A lealdade ao colectivo rima com a admiração pelo "espírito de grupo" do subagrupamento presente em Timor, uma das coisas que Jorge Marques guarda mais intensamente desta experiência. Isso e a realidade que encontrou nos campos de refugiados de Becora, Comoro e Metinaro, onde a GNR tem "um plano de assistência". "Nunca me tinha deparado com isto, uma pessoa demora um bocadinho a habituar-se. Encontramos lá o pessoas com muitas doenças infecciosas e muitas lesões associadas às condições em que vivem... Malária, dengue, feridas, úlceras na pele." Muitas pessoas, metade delas crianças, a viver em péssimas condições. "Não faço ideia dos números concretos, duvido que alguém os tenha. A situação não é tão boa como nós, portugueses, desejávamos. É um povo que necessita de muita coisa ainda até ficar em condições de tomar conta de si, que está a começar a procurar o caminho da sua organização democrática."

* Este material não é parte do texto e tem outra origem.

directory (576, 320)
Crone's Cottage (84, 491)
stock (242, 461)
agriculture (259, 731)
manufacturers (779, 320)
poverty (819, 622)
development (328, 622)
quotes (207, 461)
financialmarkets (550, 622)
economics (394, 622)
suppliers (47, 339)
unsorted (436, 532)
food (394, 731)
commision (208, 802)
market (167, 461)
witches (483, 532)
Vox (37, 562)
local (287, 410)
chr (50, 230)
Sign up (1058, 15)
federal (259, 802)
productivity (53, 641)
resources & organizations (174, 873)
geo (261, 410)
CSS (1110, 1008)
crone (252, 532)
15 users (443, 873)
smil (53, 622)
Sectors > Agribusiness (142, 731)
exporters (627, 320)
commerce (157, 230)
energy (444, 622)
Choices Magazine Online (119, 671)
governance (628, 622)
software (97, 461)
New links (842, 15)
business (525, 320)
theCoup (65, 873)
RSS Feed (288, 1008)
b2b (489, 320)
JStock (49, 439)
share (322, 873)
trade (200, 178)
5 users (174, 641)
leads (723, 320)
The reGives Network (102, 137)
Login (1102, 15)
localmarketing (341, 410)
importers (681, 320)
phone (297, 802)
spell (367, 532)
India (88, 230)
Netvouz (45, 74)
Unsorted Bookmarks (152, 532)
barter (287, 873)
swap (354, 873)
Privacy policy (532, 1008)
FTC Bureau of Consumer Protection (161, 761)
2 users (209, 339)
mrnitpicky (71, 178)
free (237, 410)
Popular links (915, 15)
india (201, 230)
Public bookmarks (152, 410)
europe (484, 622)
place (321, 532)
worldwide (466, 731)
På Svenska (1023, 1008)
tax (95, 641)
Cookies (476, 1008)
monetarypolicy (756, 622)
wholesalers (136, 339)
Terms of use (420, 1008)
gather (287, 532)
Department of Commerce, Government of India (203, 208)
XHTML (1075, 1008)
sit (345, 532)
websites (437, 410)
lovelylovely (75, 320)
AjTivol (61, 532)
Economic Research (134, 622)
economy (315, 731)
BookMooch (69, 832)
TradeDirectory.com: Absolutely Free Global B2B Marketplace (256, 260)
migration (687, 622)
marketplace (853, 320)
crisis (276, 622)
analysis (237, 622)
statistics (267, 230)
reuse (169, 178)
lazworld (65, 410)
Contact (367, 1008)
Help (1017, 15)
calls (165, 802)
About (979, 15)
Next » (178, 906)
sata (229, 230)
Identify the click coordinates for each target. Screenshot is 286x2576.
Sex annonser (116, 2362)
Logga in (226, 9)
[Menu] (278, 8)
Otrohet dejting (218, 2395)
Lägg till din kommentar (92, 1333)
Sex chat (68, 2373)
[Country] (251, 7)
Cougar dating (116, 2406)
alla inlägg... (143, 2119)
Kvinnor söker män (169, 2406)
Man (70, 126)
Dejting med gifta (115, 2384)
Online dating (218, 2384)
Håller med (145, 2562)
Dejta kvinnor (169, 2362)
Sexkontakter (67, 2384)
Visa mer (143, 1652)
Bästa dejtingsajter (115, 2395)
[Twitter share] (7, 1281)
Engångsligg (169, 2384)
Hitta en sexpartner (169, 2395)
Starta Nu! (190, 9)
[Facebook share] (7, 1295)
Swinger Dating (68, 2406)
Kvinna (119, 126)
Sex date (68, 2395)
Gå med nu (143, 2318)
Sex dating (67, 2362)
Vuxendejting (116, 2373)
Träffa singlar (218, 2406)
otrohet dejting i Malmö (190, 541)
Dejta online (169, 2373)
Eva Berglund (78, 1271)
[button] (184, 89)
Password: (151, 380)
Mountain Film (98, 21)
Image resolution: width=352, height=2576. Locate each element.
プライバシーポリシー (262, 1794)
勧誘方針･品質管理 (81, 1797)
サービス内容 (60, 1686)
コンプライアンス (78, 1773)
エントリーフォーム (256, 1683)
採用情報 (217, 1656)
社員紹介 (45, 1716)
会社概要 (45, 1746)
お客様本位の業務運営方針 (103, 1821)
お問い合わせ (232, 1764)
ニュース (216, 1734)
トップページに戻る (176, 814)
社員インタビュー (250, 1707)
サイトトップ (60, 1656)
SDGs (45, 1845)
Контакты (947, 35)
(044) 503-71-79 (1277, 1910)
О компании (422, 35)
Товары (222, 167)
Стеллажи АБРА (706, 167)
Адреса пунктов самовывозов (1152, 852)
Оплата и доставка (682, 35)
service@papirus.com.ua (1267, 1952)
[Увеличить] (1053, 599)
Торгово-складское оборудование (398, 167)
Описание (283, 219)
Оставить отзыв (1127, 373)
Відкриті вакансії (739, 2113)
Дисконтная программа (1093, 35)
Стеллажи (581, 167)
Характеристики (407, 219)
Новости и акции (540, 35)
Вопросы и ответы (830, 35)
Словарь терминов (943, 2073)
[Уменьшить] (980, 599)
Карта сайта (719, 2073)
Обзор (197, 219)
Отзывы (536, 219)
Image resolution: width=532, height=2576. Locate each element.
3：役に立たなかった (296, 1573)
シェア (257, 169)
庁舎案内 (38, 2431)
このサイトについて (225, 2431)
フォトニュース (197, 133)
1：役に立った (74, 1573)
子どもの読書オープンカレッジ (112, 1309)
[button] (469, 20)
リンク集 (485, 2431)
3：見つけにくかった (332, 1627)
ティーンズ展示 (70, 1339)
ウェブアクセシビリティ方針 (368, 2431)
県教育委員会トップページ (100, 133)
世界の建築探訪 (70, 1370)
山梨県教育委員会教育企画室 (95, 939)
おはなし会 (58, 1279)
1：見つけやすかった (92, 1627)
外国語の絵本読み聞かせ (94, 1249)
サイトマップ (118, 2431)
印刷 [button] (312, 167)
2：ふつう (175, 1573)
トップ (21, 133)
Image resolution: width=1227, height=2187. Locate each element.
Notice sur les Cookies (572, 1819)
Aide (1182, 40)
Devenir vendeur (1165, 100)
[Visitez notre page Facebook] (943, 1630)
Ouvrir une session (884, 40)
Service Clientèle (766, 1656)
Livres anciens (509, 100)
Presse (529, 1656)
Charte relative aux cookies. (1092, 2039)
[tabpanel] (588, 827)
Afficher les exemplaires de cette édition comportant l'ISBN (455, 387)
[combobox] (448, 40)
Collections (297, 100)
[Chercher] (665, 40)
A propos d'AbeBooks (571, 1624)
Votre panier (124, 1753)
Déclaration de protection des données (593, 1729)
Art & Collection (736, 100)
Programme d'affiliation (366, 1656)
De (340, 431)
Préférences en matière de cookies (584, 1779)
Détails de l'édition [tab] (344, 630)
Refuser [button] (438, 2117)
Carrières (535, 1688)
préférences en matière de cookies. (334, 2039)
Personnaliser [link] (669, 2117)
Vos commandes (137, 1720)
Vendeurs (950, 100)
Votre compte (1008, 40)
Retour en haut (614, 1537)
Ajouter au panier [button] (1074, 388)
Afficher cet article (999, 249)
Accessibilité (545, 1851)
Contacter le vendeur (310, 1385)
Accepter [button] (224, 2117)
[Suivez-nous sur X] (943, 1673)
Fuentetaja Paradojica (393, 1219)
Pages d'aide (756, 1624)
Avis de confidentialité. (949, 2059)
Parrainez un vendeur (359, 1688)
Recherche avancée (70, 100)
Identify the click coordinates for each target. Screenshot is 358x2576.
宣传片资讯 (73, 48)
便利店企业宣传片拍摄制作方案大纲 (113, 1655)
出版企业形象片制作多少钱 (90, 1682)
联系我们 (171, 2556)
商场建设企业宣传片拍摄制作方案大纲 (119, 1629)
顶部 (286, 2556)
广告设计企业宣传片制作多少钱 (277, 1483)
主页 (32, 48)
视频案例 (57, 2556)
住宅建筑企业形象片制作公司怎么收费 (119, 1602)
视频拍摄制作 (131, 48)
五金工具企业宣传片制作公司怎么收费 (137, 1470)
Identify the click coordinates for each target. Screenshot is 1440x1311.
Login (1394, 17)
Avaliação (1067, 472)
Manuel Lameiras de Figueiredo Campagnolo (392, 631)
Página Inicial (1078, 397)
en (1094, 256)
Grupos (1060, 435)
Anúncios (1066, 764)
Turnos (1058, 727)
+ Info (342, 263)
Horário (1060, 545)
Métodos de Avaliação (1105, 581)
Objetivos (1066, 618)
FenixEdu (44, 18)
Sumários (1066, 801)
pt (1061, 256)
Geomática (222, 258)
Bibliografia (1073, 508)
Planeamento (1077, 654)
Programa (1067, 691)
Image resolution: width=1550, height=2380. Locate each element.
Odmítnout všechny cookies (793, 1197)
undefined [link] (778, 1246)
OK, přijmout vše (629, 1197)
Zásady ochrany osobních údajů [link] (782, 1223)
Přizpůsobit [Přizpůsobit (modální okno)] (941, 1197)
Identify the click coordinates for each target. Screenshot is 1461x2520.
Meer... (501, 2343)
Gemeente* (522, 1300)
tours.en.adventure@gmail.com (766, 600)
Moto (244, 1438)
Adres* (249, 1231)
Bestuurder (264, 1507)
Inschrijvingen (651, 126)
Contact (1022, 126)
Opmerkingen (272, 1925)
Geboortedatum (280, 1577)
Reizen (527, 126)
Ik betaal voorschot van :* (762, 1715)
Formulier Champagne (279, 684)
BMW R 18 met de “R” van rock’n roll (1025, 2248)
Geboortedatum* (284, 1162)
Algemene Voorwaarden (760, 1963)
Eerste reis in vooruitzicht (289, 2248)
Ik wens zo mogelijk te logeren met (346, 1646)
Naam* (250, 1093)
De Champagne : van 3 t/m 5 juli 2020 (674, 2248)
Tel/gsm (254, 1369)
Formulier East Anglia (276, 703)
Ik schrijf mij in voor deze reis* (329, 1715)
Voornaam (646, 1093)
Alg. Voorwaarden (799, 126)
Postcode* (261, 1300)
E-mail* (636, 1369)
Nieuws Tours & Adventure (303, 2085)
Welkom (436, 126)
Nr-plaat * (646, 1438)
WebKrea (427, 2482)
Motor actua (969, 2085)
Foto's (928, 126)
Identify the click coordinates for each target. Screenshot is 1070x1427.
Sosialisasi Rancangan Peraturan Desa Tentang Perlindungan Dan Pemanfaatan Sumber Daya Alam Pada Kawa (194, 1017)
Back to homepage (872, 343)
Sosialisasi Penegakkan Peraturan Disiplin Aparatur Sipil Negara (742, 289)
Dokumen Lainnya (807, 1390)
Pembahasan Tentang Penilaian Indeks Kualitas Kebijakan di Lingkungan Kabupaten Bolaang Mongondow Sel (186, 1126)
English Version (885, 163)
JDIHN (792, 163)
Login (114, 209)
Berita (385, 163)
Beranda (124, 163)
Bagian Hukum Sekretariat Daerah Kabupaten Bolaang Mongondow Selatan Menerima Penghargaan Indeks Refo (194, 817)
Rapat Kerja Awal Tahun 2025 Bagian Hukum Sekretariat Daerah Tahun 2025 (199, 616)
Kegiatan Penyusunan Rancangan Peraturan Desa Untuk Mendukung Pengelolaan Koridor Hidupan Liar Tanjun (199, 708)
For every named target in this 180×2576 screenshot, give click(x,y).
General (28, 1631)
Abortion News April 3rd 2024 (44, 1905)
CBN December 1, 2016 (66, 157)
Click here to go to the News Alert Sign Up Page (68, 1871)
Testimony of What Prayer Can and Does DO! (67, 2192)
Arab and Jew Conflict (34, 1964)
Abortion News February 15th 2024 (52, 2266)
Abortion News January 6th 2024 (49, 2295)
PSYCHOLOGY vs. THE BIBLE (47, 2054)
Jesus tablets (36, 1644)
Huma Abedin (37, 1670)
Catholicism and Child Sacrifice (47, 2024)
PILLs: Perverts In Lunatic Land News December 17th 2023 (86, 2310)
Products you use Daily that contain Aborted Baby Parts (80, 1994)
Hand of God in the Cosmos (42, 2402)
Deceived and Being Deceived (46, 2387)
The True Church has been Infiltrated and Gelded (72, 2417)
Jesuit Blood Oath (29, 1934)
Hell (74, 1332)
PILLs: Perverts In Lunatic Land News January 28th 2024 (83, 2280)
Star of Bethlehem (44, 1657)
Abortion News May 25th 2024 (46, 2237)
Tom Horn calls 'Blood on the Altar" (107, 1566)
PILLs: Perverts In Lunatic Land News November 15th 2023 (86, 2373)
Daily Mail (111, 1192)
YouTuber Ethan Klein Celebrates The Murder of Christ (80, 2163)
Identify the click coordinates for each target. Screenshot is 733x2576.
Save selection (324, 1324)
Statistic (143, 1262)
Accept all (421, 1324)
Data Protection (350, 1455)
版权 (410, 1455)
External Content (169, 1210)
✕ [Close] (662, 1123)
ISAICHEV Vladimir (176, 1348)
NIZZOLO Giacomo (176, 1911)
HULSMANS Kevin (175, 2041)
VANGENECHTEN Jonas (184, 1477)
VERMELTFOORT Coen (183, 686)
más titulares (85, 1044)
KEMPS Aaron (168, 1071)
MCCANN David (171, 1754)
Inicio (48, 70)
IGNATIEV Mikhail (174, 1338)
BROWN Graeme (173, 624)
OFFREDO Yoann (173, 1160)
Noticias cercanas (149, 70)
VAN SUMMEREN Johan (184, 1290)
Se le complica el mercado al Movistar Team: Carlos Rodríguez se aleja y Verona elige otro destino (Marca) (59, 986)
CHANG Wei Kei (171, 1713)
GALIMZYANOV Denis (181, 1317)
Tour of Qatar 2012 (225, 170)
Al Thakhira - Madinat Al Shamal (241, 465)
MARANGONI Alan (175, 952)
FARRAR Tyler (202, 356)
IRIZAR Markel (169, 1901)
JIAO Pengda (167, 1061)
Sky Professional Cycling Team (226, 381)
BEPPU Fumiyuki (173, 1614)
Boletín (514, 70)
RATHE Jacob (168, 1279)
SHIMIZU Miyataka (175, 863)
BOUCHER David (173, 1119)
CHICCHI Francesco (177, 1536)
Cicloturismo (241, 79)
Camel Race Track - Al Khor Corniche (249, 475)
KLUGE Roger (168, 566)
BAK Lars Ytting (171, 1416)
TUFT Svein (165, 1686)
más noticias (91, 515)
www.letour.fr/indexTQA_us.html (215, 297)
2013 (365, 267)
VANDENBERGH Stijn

Apesar do choque causado pela realidade dos campos, não esperava encontrar uma situação muito diferente. "Já tinha alguma informação, de pessoas dos bombeiros que tinham cá estado." Mas confessa nunca ter esperado algo como aquilo em que esteve envolvido na manhã de 11. "A minha opinião é a de um leigo, mas muito francamente nada me fazia prever que houvesse uma situação destas. Uma coisa com esta violência sobre dois símbolos do Estado não esperava." Assume "uma certa amargura, algum desalento". Afinal, como a maioria dos portugueses, Jorge Marques torceu apaixonadamente por Timor durante anos - e durante o decisivo processo de 1999.

Convidado pelo INEM para participar na missão - não há voluntários nestas situações, mas convites efectuados pela instituição a quem reúne as condições necessárias, e Jorge Marques, fazendo parte da equipa da viatura médica de Portalegre, era um candidato adequado -, aceitou no mesmo dia. "Só não disse logo que sim porque tinha de falar com a minha família". As saudades da mulher e "das duas crianças muito pequenas" apertam e tão depressa não se vê a largá-las. "Daqui a uns tempos, desde que não seja muito em breve, voltaria com gosto. Mas primeiro tenho de matar as saudades..."

De regresso marcado para 20 de Fevereiro, com os outros membros da equipa do INEM, a médica de Penafiel Fátima Santos e o técnico de emergência médica do Porto Márcio Moreira, Jorge Marques leva também na bagagem uns rudimento de tétum - e algum desembaraço no tetunhol que faz a ponte entre portugueses e timorenses. E a memória da "adoração pela bandeira portuguesa" de que ali a maioria dá provas, a cada vez que se deparam com ela nos uniformes dos militares. "Estão sempre a pedir que lhes arranjem uma."